The Ramirezes also argue that the search itself violated not only their right to be free from unreasonable searches and seizures, but also their right to privacy. “[C]ertain wrongs affect more than a single right and, accordingly, can implicate more than one of the Constitution's commands.” Armendariz v. Penman, 75 F.3d 1311, 1320 (9th Cir.1996). However, the Supreme Court has held that plaintiffs cannot “double up” constitutional claims in this way: Where a claim can be analyzed under “an explicit textual source” of rights in the Constitution, a court may not also assess the claim under another, “more generalized,” source. Graham v. Connor, 490 U.S. 386, 394-95, 109 S.Ct. 1865, 104 L.Ed.2d 443 (1989) (analyzing claim under Fourth Amendment but not under substantive due process); see also Hufford v. McEnaney, 249 F.3d 1142, 1151 (9th Cir.2001) (analyzing claim under First Amendment but not under substantive due process); Armendariz, 75 F.3d at 1319 (analyzing claim under Fourth and Fifth Amendments but not under substantive due process).
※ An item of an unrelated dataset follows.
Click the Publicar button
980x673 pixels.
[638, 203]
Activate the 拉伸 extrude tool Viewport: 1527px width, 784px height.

Here, because the Fourth Amendment supplies an explicit textual source of constitutional protection against unlawful searches, that Amendment, and not the more general right to privacy, governs the constitutionality of the search.
Finally, the Ramirezes appeal the dismissal of their claim that each of the officers is liable as a bystander for failing to intercede and prevent his co-defendants' constitutional violations. See United States v. Koon, 34 F.3d 1416, 1424-25 (9th Cir.1994), rev'd on other grounds, 518 U.S. 81, 116 S.Ct. 2035, 135 L.Ed.2d 392 (1996). The district court dismissed this claim on the basis of its holding that no constitutional violation existed.
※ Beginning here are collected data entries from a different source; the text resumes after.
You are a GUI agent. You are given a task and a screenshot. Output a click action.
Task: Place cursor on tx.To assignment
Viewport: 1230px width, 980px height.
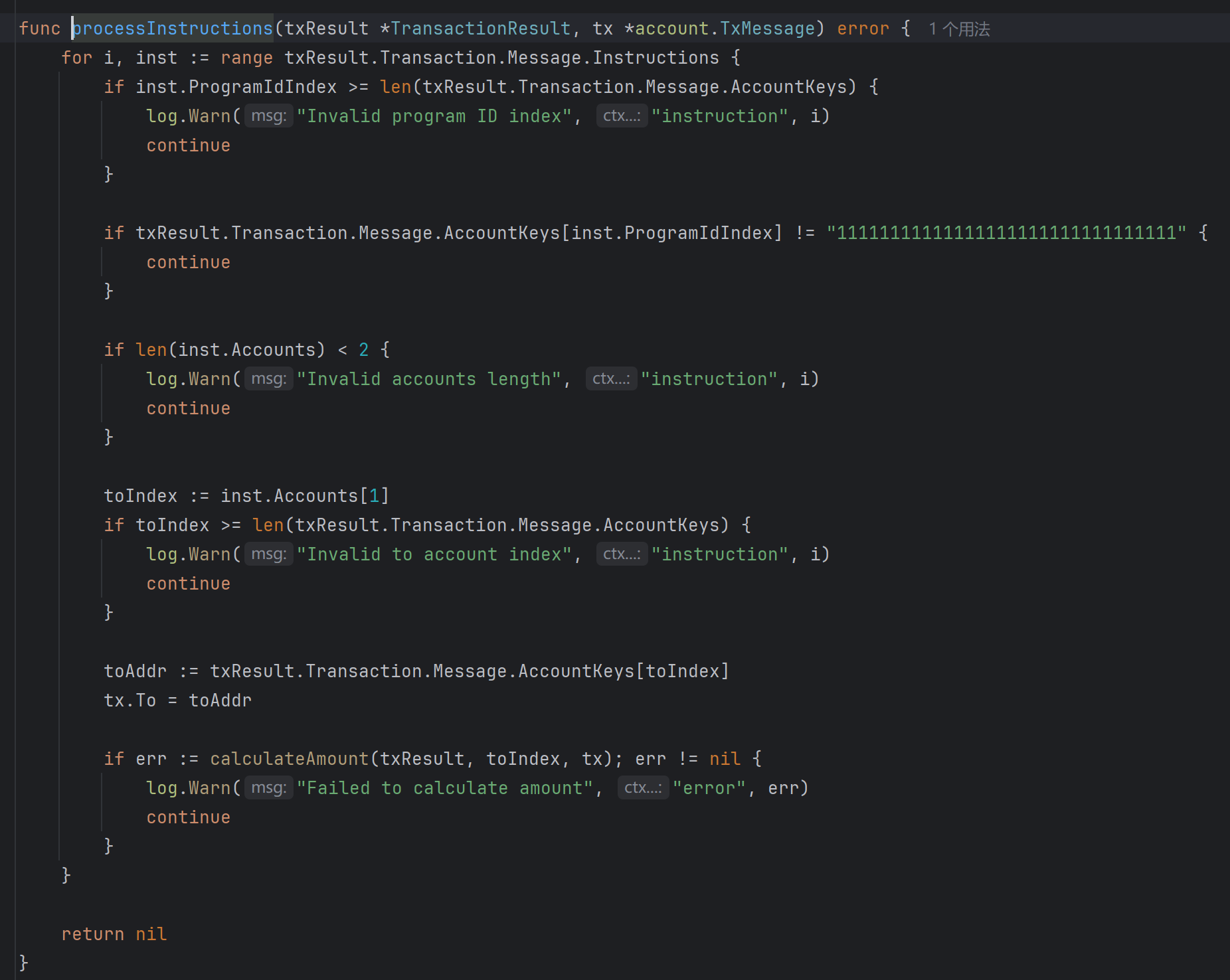(x=130, y=700)
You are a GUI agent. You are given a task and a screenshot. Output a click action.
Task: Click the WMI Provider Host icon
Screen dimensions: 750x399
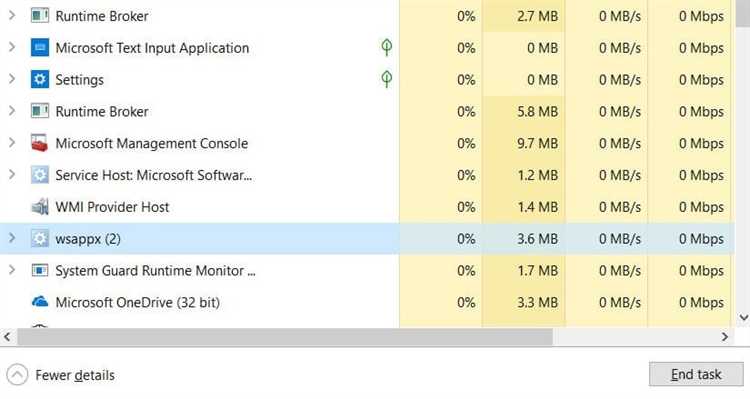40,207
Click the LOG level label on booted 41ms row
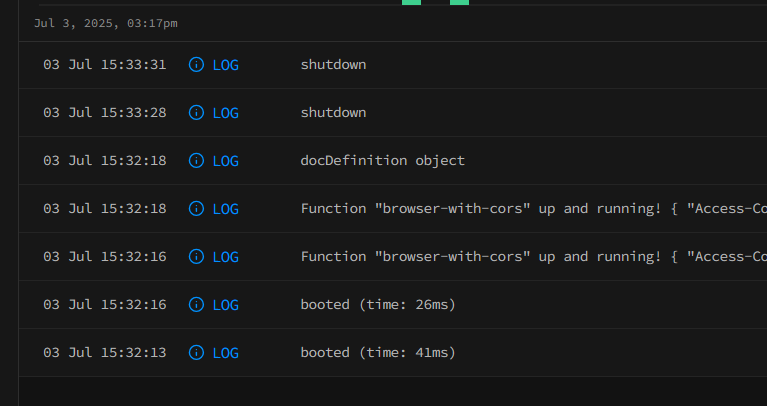 [225, 353]
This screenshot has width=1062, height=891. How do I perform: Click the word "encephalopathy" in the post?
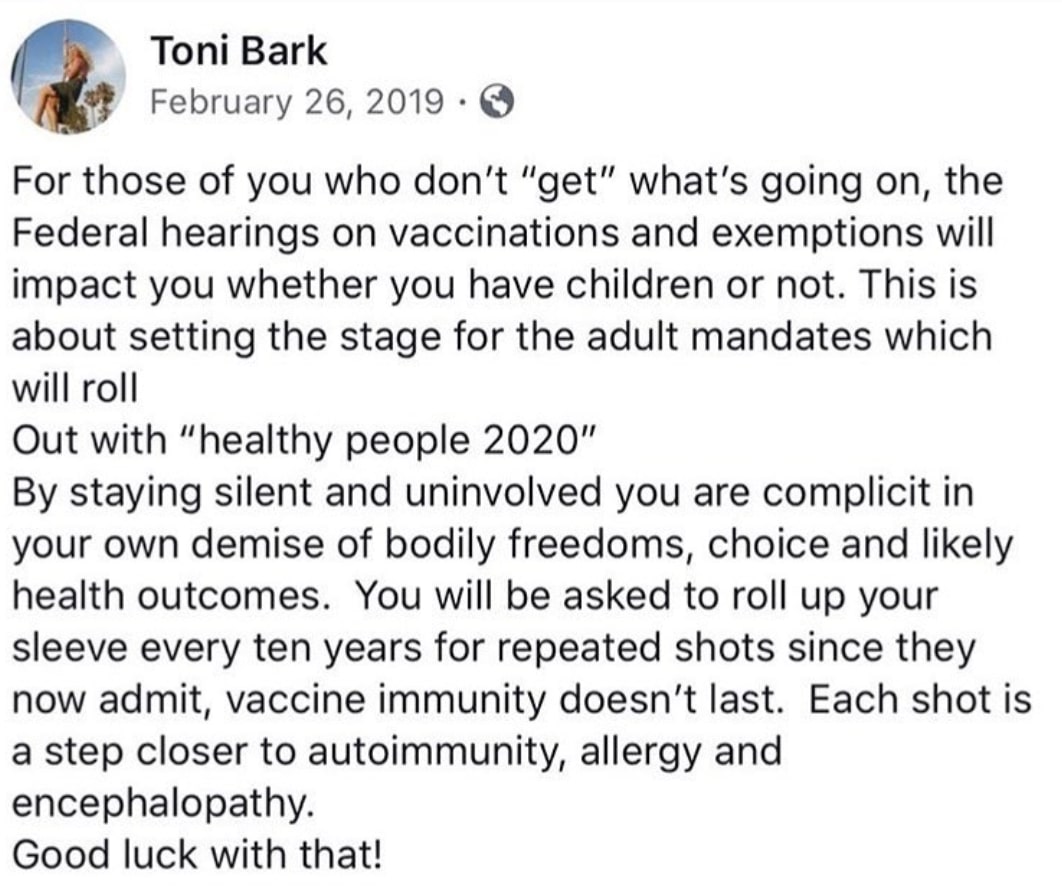(163, 804)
As to the line officers, this claim is foreclosed by our ruling that they had no duty to read the warrant and therefore could not have known that the warrant was defective. They cannot therefore reasonably be held liable for failing to intercede. As to Groh, it is clear from the record that he was not aware that the warrant was defective until long after the search was completed, when he spoke to the Ramirezes' attorney. Groh cannot be held liable for failing to stop a search he did not know was illegal.
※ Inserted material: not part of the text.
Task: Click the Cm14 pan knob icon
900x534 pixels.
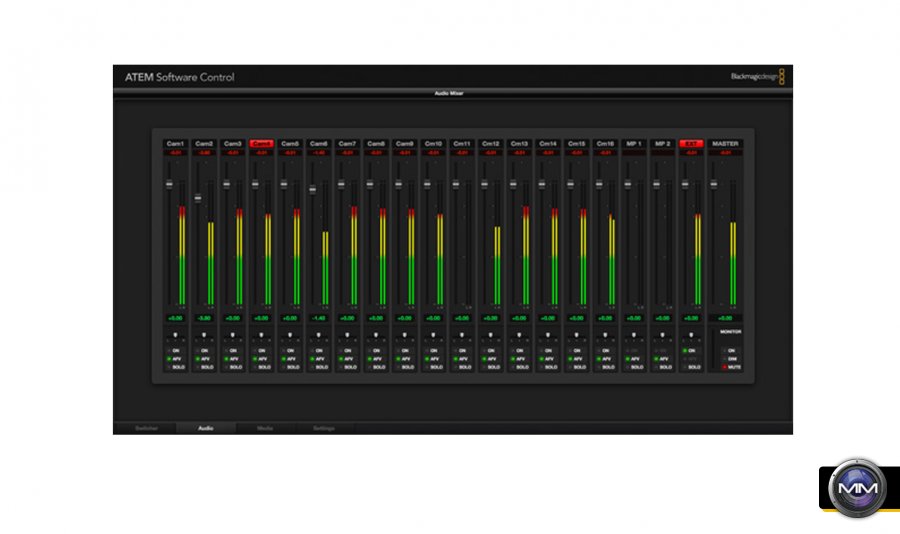Action: click(x=547, y=334)
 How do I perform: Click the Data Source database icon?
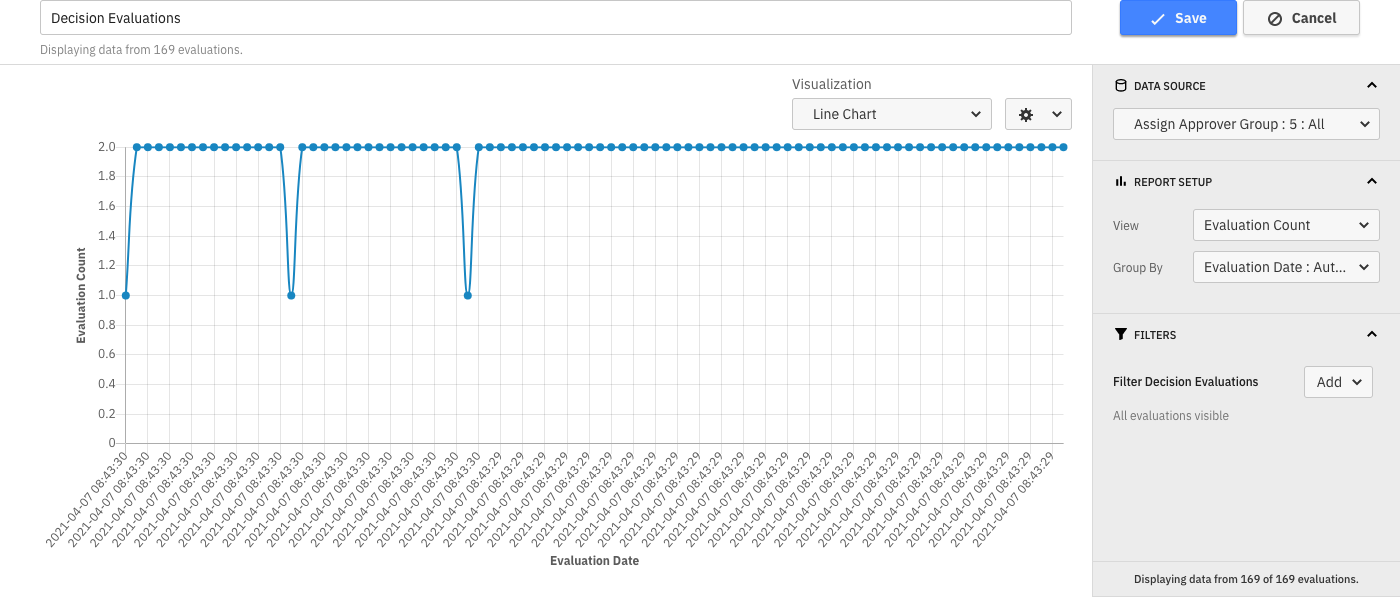pyautogui.click(x=1120, y=86)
AFFIRMED in part and REVERSED in part. No costs.
1. Appellees also argue that, because their good faith reliance on the properly completed warrant application would make any seized evidence admissible, see United States v. Gantt, 194 F.3d 987, 1005-06 (9th Cir.1999) (discussing the good faith exception to the exclusionary rule), that good faith precludes a finding that the search violated the Fourth Amendment. McGrew forecloses this argument. We held there that if the affidavit “does not accompany the warrant, agents cannot claim good faith reliance on the affidavit's contents.” 122 F.3d at 850 (citing United States v. Kow, 58 F.3d 423, 428-30 (9th Cir.1995)).
2. While the Ramirezes sued the federal officers under Bivens and the county officers under section 1983, “the qualified immunity analysis is identical under either.” Wilson v. Layne, 526 U.S. 603, 609, 119 S.Ct. 1692, 143 L.Ed.2d 818 (1999).
3. We note that in this case Agent Groh did not serve a copy of the warrant on Mrs. Ramirez until after the search was completed. Of course, this was much too late. See Gantt, 194 F.3d at 1000-01.